Lei è sicuramente uno dei primi cervelli in fuga dall’Italia, ma non ha mai smesso di prestare particolare attenzione al suo territorio di origine. Si discute molto di questo tema negli ultimi anni, ma quali sono i vantaggi di completare la propria formazione e di lavorare negli USA?
Nel nostro Paese, ci sono vantaggi e svantaggi, come ovunque. Tra i vantaggi vi è l’ottimo sistema scolastico in cui, tuttavia, andrebbe implementato l’aspetto pratico in modo da poter mettere a frutto le competenze acquisite nel corso degli anni di studio.
Cosa le ha dato l’America in questi anni?
L’America mi ha offerto molteplici opportunità, soprattutto quella di realizzarmi professionalmente. Il governo americano ha il merito di investire molte risorse sul futuro dei giovani; si tratta di un punto chiave per lo sviluppo e il progresso di un Paese.
Gli americani investono molto nella ricerca scientifica, nei giovani, nella tecnologia, negli elementi che sono la chiave del progresso. Rispetto a quando lei è arrivato negli USA, quanta strada ancora si è percorsa in questa direzione?

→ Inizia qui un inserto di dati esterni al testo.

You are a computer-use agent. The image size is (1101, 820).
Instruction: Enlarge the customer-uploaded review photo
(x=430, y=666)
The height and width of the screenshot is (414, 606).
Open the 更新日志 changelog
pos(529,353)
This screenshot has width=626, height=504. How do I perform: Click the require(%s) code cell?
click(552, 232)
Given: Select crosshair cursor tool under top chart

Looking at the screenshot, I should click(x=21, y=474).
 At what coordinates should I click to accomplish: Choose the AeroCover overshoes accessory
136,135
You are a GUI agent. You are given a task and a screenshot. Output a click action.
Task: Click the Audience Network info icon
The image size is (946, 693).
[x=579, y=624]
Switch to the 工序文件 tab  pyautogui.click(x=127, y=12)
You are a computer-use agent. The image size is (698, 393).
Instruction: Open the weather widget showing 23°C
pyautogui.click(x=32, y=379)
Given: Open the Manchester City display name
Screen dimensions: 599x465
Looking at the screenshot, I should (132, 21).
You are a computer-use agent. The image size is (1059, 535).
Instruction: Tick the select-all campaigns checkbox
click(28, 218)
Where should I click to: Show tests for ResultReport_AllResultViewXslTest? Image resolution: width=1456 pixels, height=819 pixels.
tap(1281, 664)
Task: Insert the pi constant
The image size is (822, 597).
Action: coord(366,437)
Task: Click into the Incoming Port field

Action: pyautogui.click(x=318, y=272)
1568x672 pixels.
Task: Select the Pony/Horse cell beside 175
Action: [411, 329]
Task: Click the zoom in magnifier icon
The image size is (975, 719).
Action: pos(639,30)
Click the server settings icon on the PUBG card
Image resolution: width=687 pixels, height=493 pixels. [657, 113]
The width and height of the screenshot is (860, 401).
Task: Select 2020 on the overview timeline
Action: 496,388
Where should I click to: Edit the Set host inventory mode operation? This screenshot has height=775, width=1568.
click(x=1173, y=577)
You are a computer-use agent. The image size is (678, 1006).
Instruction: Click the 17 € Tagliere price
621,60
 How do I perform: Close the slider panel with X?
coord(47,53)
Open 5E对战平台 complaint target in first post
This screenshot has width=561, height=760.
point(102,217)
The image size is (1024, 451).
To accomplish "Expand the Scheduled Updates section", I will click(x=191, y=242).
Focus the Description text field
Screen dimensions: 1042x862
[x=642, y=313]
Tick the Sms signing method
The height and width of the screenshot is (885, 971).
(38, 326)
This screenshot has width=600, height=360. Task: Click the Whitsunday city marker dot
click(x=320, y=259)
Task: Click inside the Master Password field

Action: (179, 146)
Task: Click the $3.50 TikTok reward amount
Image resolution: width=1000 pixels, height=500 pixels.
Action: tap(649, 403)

Negli Usa l’investimento sui giovani, come quelli sulle tecnologie, è sempre costante e all’avanguardia. Nonostante i momenti di crisi, i finanziamenti per la ricerca e lo sviluppo non sono mai stati soppressi ed è questo quello che rende l’America un paese in grado di competere in tutti i campi. Purtroppo, in Italia la cultura è ancora molto condizionata dalla politica che costituisce la principale fonte del suo sostentamento.
Lei ha aperto le porte della Temple University a tanti giovani medici arrivati da Napoli, come si sentono una volta arrivati a Philadelphia? cosa si aspettano?
Ho realizzato il sogno di costruire un ponte virtuale che unisca l’Italia all’America.
Con il mio programma alla SHRO ho voluto offrire una possibilità di realizzazione alle menti italiane più brillanti.
Mi piace incentivare i giovani a crescere e, oggi, molti miei allievi occupano posizioni rilevanti in centri di ricerca universitari, grandi aziende e multinazionali. La mia missione è la ricerca, credo nei giovani e cerco di creare le giuste condizioni perché sviluppino il proprio talento. I giovani che arrivano nei miei laboratori cercano una possibilità, quella che cerco di offrire.
Cosa rappresenta oggi l’America per un emigrato?
L’America è ancora il grande sogno, non solo per gli italiani e rappresenta una unicità nel mondo per tutte le opportunità che riesce ad offrire per la propria realizzazione.
Quali sono i suoi consigli a chi vuole realizzare il sogno americano?
Consiglio loro di organizzarsi in modo da valorizzare al massimo l’esperienza di studio italiana e non dimenticare mai le proprie radici culturali e, per quanto possibile, di costruire su quelle fondamenta. Poi, suggerisco di fare un’esperienza di lavoro all’estero per misurarsi con realtà differenti. Quella del ricercatore è una professione che richiede rigore e sacrificio che prima o poi schiudono le porte alle gratificazioni.